Donald Sterling’s 26-page answer to the NBA’s charges against him cites the league for hypocrisy in its ban-for-life punishment of him when it meted out a $100,000 fine when Kobe Bryant called a referee a nasty name aimed at homosexuals on national television. Sterling’s attorneys call the NBA’s hearings on the matter “sham proceedings.”
The brief also cites Shaquille O’Neal’s eleven-year-old attempt at humor, “Tell Yao Ming, ‘ching chong yang wah ah soh,'” and donations to pro-traditional-marriage groups by fellow owner Rich DeVos, as controversial acts unnoticed by NBA punishers. Though it doesn’t mention Shaq, de Vos, and several others by name, the brief referencing the transgressions, real and imagined, of well-known figures will not win Sterling any new friends. Like his public barbs against Magic Johnson, Sterling didn’t hesitate to criticize a famous Los Angeles Lakers player by name in calling out Kobe.
Sterling also challenges the facts presented against him as out of context. “Sterling was engaged in a lovers’ tiff stemming from his jealous reaction to Ms. Stiviano’s statement that she was going to ‘bring four gorgeous black guys to the game,'” the response to the NBA alleges. “Mr. Sterling’s ego was obviously bruised by this remark suggesting that she was cavorting with younger, ‘gorgeous’ men. It’s facially ludicrous that what Mr. Sterling said in these circumstances could produce the equivalent of a death penalty while Kobe Bryant called a referee a ‘f–ing f—–‘ on national television sustaining only a modest $100,000 fine.”
Sterling’s team points out that players committing violent crimes, rather than merely saying something offensive, have been subject to far more lenient NBA discipline.
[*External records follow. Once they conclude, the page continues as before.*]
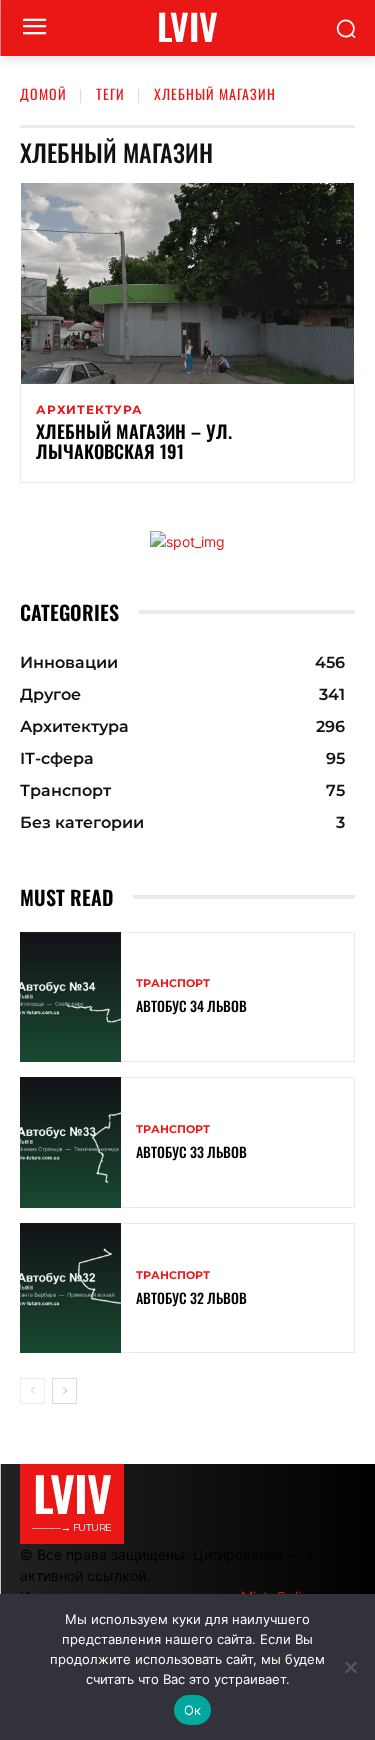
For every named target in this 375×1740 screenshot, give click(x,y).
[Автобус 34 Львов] (70, 997)
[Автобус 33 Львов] (70, 1142)
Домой (43, 93)
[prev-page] (32, 1391)
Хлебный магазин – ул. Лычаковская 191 (134, 441)
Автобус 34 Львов (191, 1005)
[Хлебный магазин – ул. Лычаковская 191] (187, 283)
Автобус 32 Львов (191, 1297)
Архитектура (89, 410)
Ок (193, 1710)
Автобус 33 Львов (191, 1151)
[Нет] (350, 1667)
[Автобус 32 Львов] (70, 1288)
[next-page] (64, 1391)
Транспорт (173, 983)
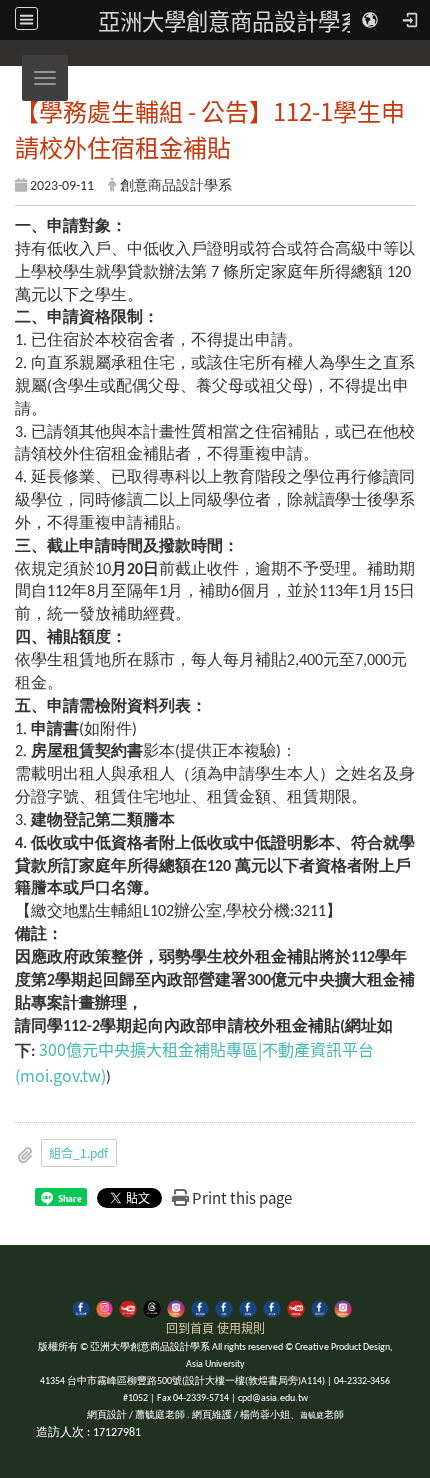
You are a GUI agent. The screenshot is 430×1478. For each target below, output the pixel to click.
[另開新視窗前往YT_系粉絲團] (296, 1307)
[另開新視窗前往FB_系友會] (272, 1307)
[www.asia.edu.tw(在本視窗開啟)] (224, 1307)
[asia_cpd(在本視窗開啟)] (81, 1307)
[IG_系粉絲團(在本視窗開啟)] (343, 1307)
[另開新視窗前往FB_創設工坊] (320, 1307)
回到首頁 (190, 1327)
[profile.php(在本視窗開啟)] (200, 1307)
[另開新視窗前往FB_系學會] (248, 1307)
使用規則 (241, 1327)
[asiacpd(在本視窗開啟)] (105, 1307)
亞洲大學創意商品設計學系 (230, 20)
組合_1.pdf (78, 1152)
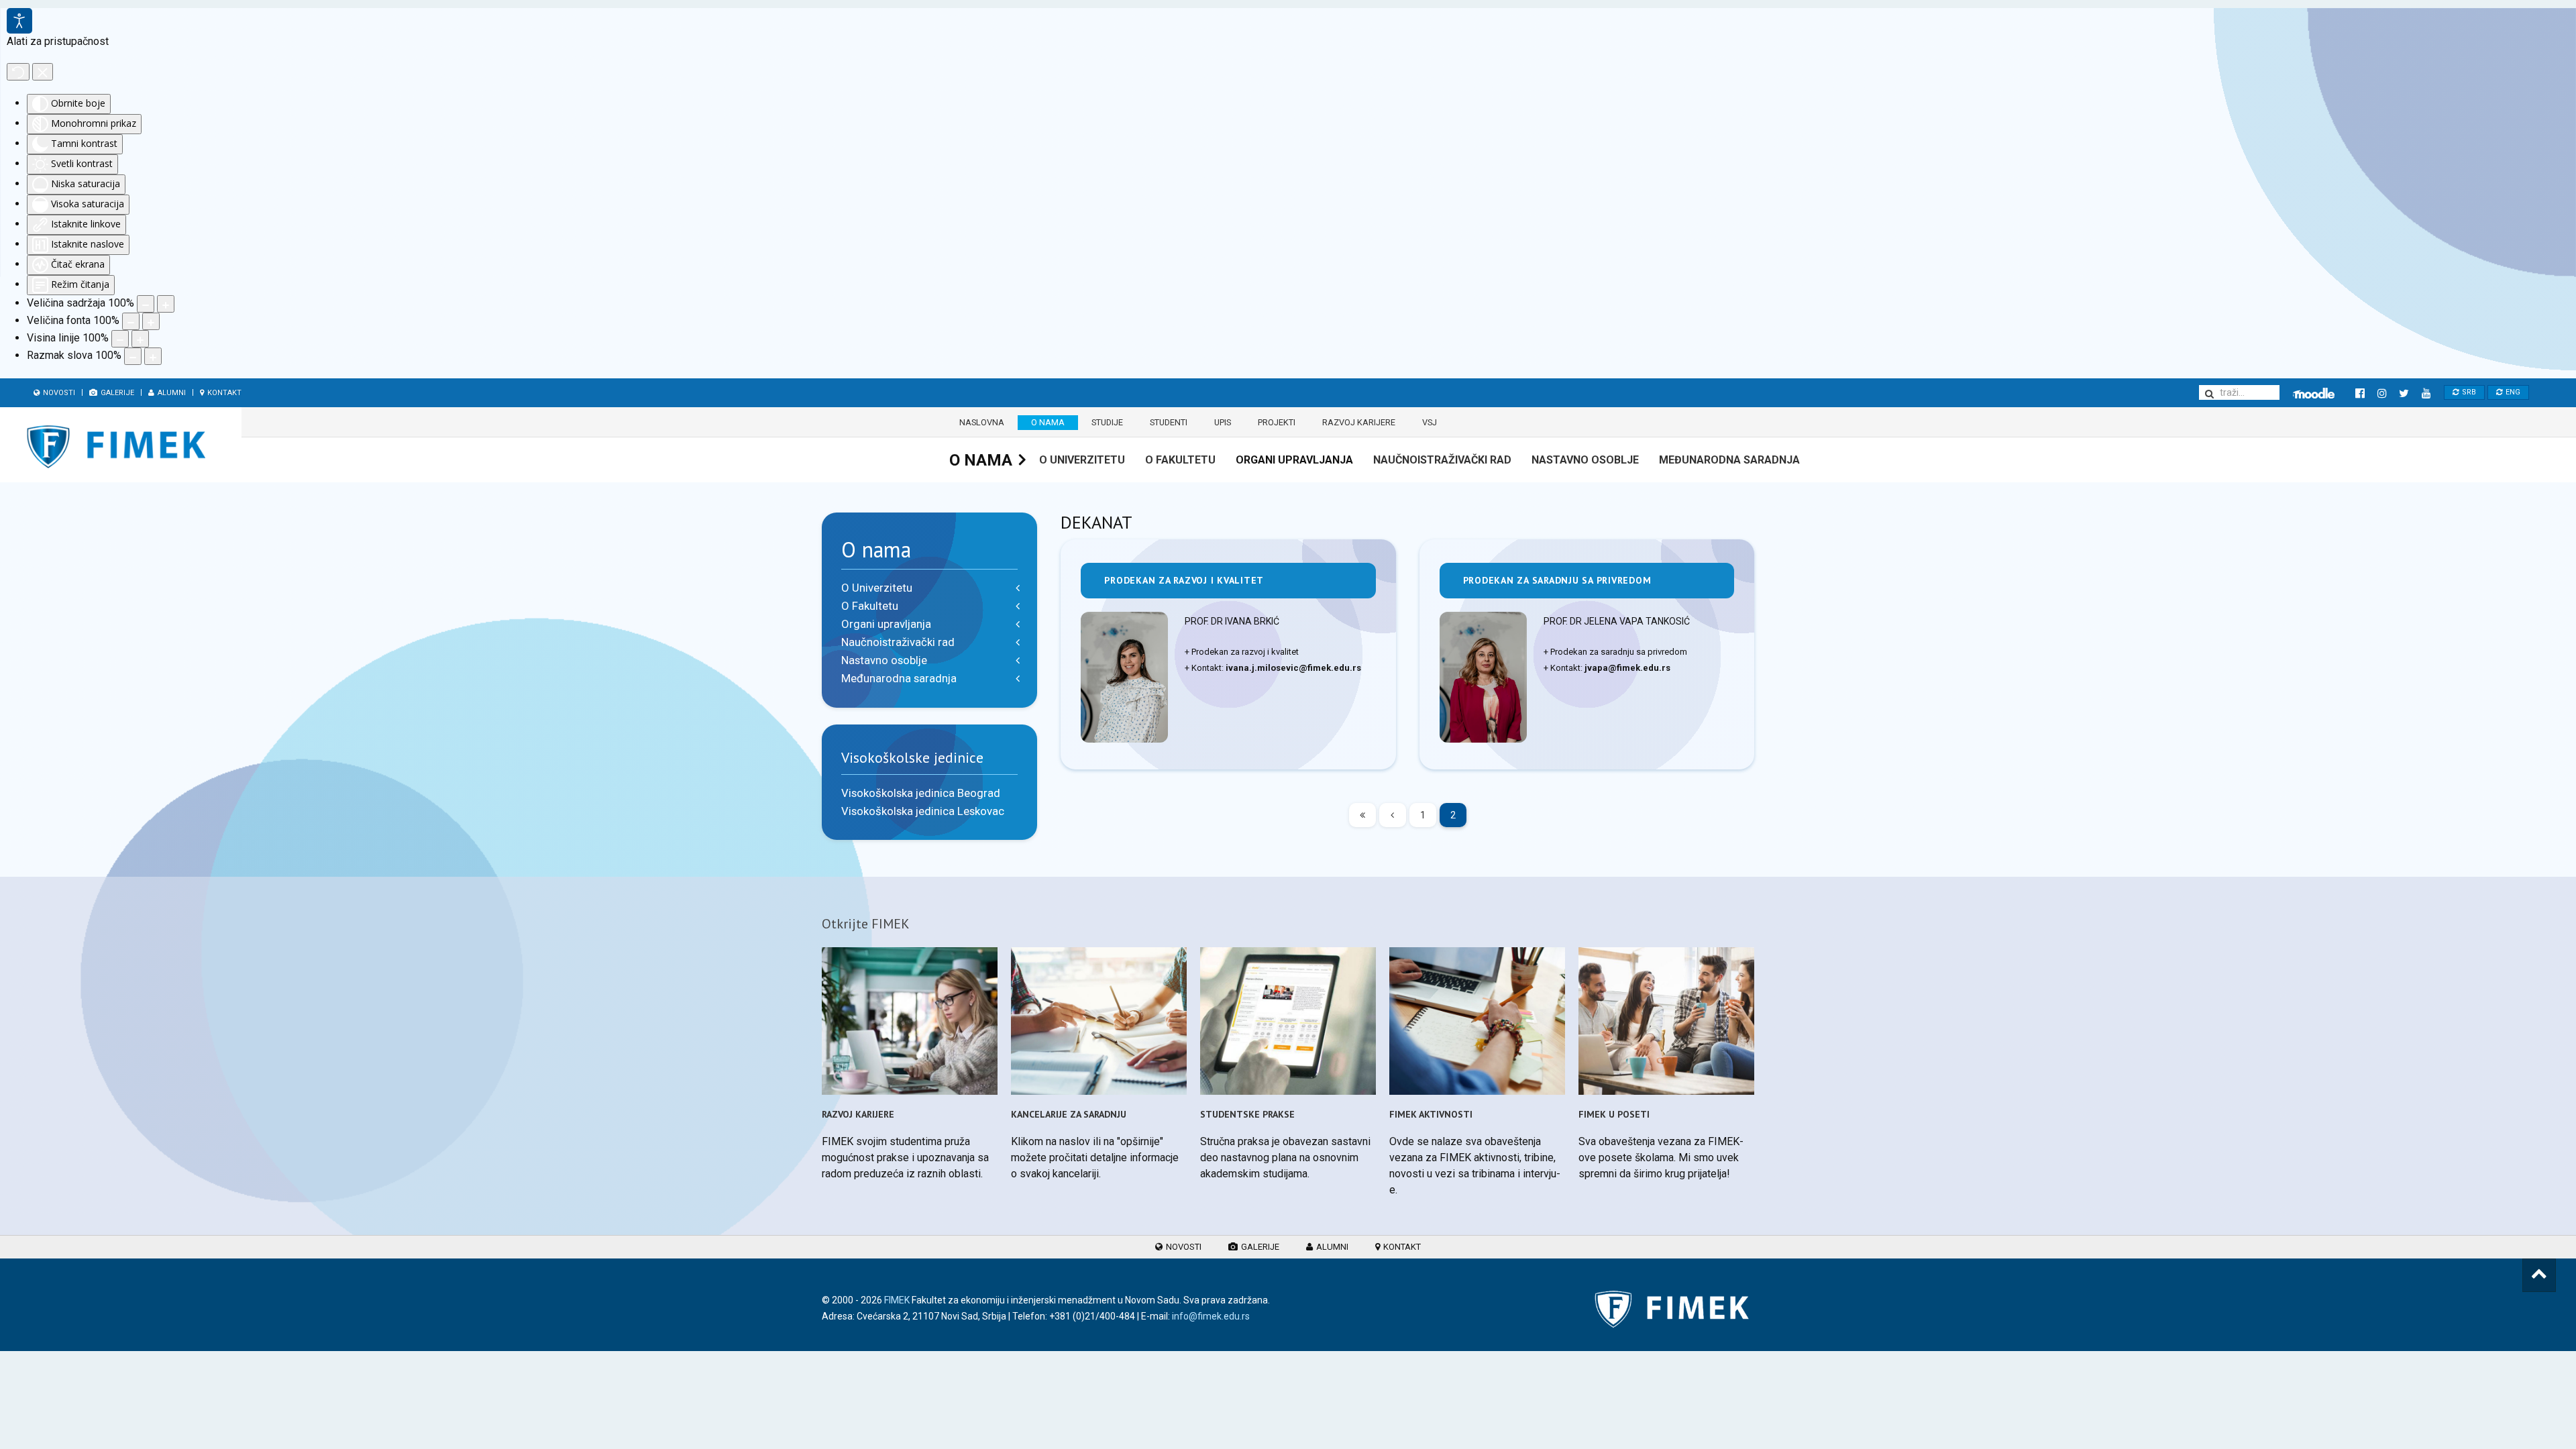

They note the haste with which the proceedings have progressed, charge that the NBA constitution doesn’t empower the league to expel Sterling, complain that locking Sterling out of his Staples Center office prevents him from mounting a strong defense, and allege that since owners have already decided that they will vote to expel Sterling any hearing on the matter constitutes a farce. The brief claims:
The NBA’s use of this illegal recording constitutes a clear and blatan violation of Mr. Sterling’s California constitutional rights. The authors of the charge did not have the courage, decency, or honesty to acknowledge the circumstances surrounding Mr. Sterling’s jealous rant or even that the source of their information was borne from the ‘fruit of the poisonous tree.’ So, in reality, Mr. Sterling is being banned for life, fined $2.5 million, and stripped of his ownership for a purely private conversation with his lover that he did not know was being recorded and that he never intended would see the light of day. We do not believe a court in the United States of America will enforce the draconian penalties imposed on Mr. Sterling in these circumstances, and indeed, we believe that preservation of Mr. Sterling’s constitutional rights requires that these sham proceedings be terminated in Mr. Sterling’s favor.
The brief cites substantial capital gains taxes totaling into the hundreds of millions of dollars as one of the ways in which the NBA forcing a sale would harm the Sterling family. Sterling’s representatives argue, “No owner, coach, or player has ever been fined close to $2.5 million, banned for life, and forced to sell their property for any offense, let alone an alleged private speech-related offense.”